1. x_n is not a Cauchy sequence means:
there is some e>0, such that no matter which positive integer N you choose, there is some n and m at least N such that |x_n-x_m|>=e.
With x_n=n choose e=1/2, n=N+1, and m=N+3, so that |x_n-x_m|=2>1/2.
2. Given e>0 ,we must find d>0 such that d>|x|, x not 0, implies e>|xf(x)|.
Since lim_{x->0} f(x)=L, choose d1 such that d1>|x|, x not 0, implies e1>|f(x)-L|. Thus for these x's, L+e1>f(x)>L-e1, so |f(x)| is bounded on this set, say by M>0.
For d1>|x|, x not 0, M|x|>=|xf(x)|. Now choose d=min{d1,e/M}.
3. (a) Diverges: Proof #1: Since lim_{n->infty} (1+1/n)^n=e, the root test gives lim_{n->infty} ((n+1)/n)^n*2^(-1)=e/2>1.
Proof #2: (1+1/n)^(n^2)= ((1+1/n)^n)^n>=(1+1)^n by the binomial thoerem, so the nth term is bounded below by 1, and does not go to 0.
(b) Converges. The Nth partial sum of the b_n, is the 2Nth partial sum of the a_n, starting at n=1.
(c) (Hardest problem on the exam.) Either could occur. If b_n=a_n we have convergence. Here is an example with divergence. Let a_n=(-1)^n/n, the alternating harmonic, which converges. Let b_n=(-1)^n/n+1/nlog(n). b_n diverges since \sum_{n} 1/nlog(n) diverges.
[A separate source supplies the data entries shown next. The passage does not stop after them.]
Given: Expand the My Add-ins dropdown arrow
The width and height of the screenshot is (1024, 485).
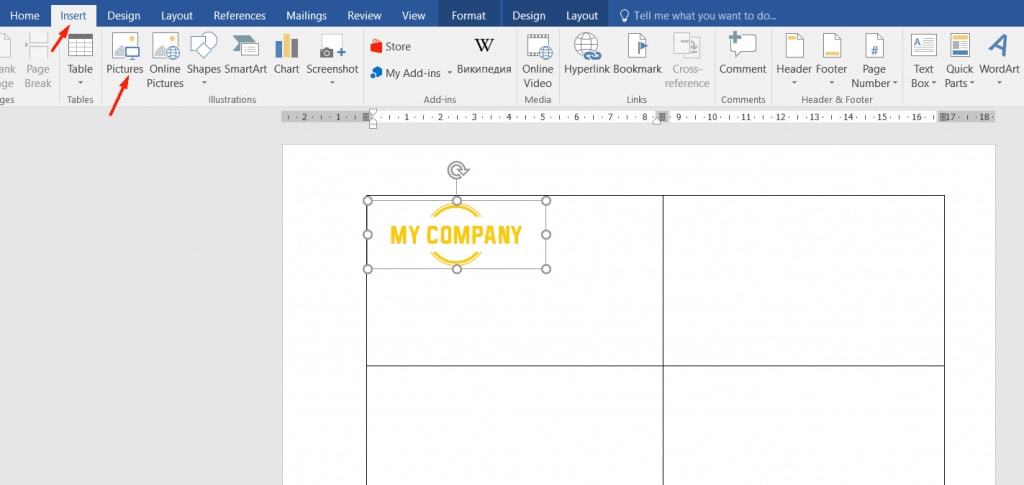Looking at the screenshot, I should tap(450, 73).
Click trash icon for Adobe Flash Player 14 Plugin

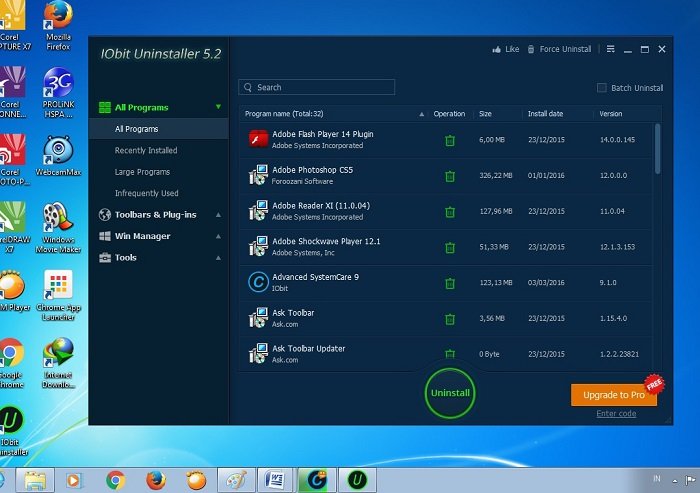pos(450,140)
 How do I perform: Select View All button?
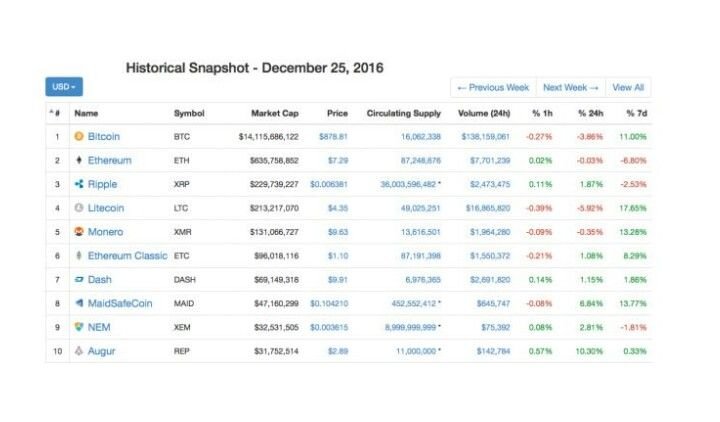(x=628, y=88)
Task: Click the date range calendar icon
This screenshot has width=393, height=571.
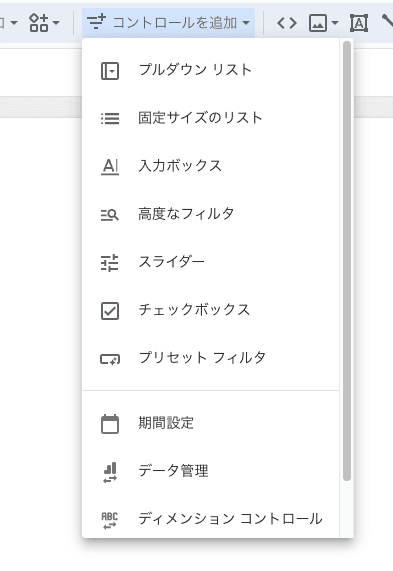Action: tap(110, 424)
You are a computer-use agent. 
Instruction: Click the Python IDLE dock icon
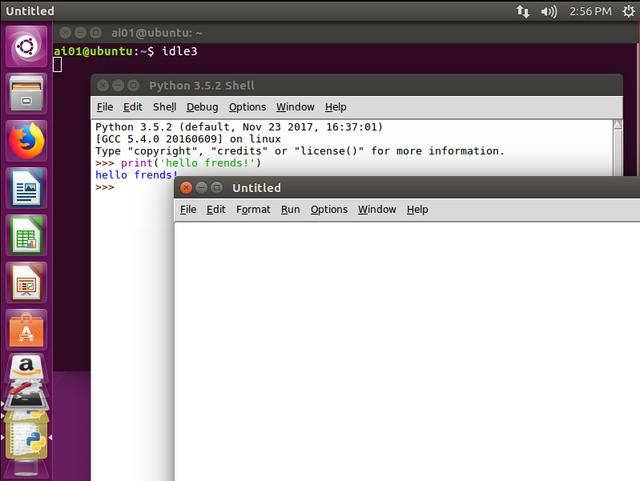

4. The groph of f(x) is a parabola, vertex at (0,0) pointing up to (1/2,1/2), and another parabola, vertex (1,1), pointing down to (1/2,1/2). the first parabola lies below the line y=x on (0,1/2) , since x>=2x^2 there, while the second parabola lies above the line y=x on (1/2,1). Thus x_n is decreasing if 1/2>a>0, and increasing if 1>a>1/2. If a=0, x_n=0, if a=1, x_n=1, and if a=1/2, x_n=1/2. Thus x_n is always a monotone bounded sequence, so it converges.Solving 2x^2=x, and 1-2(x-1)^2=x gives g(a)=0, if a \in [0,1/2), g(1/2)=1/2, gives g(a)=1, if a \in (1/2,1].